NE: How do you recharge your phone?
SB: I have a pretty cool solar panel. It rolls up, 12 x 40 inches, and it’s imprinted with photovoltaic cells. You can lay it on the deck with a bungee cord. I have a whole bunch of electronic stuff. The camera battery and a marine band radio.

NE: Highlight of the trip?
SB: I never knew how liberating it was to be alone and set my own schedule. At first, I was kind of concerned I wasn’t going enough miles a day. Then it clicked on me, it was whatever pace I was going. It didn’t matter.
The other highlight is meeting all the people on boats and onshore.
They’re just unbelievably generous – and interested. One guy north of Oscoda came down to my camp with this trout, wrapped in aluminum foil and grape leaves. It was just amazing.
The most interesting time I had was on Cockburn Island, across from Drummond Island in Ontario. There are no police, and one caretaker for this 100-year-old village that has no ferry service. The day I was there, I was the 13th person on the island. I walked around, and heard these four guys talking on their porch. I asked them if there was a store. And then they all said at the same time, “No, there’s no store. You want a beer?” I got the feeling that this had happened a few times before.
They almost immediately invited me to dinner. One of the four guys was a caretaker. They told me, “Darrin will give you a tour of the island and we’ll give you dinner at six.” So he gives me a tour-hour ride around the island, beating around the dirt roads, showing me the old school and cemetery.

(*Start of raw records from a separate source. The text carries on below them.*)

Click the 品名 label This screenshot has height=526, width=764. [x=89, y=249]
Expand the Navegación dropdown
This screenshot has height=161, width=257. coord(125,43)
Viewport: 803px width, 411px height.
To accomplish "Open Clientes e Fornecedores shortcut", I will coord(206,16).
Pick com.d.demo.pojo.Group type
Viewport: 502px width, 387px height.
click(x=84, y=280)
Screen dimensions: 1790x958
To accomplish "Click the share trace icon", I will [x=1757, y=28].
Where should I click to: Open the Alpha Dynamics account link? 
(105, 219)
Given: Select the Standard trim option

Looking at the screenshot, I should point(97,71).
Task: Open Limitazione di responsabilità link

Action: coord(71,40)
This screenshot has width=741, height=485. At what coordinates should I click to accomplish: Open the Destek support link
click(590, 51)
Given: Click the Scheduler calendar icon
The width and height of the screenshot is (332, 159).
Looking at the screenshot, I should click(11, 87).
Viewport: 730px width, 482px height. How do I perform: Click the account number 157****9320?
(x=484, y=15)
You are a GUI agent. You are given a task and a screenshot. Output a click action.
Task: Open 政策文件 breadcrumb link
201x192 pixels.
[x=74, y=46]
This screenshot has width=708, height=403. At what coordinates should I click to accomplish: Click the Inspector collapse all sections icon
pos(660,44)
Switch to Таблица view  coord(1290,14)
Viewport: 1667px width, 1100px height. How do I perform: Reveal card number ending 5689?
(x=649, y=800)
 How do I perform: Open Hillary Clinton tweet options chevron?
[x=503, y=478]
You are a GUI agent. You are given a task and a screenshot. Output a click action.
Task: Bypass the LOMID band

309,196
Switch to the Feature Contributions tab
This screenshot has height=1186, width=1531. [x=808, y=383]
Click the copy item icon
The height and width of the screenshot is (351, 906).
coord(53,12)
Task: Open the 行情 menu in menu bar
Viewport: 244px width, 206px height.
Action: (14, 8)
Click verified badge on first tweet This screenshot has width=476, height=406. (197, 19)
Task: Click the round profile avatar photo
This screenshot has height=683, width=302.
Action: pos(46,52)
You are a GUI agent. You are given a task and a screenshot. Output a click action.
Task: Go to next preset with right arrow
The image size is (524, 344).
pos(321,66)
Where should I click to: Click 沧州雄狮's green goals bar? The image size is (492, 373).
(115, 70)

NE: Speaking of hospitality, was it hard to find a place to camp?
SB: Not really. The beauty of this boat is that I can land anyplace. I don’t have to go to a marina. There are some wild and remote areas on the lake, so it’s no problem there. But sometimes at the end of the day I’m in an area that’s bumper-to-bumper cottages. My strategy there is to pull over, and wait for someone to walk by on the beach, and I ask if they’d mind if I camped there, and inevitably it works out.

NE: Do you wear a life jacket?
SB: Yup, all the time. It’s crazy not to.

NE: Now the money question. How much did this cost?
SB: I can’t give you a good answer. Food wasn’t too expensive. Fruits, nuts, power bars, some dehydrated food for vegetarians. Ninety percent of the time, I was sleeping for free. If you don’t include the canoe, it didn’t cost that much. Maybe the price of a home entertainment system.

NE: So what’s next?
SB: Well I quit my job—a great idea in this economy (laughs). But Ruth and I are working on a book documenting the trip, with lots of photos, and maybe a calendar too.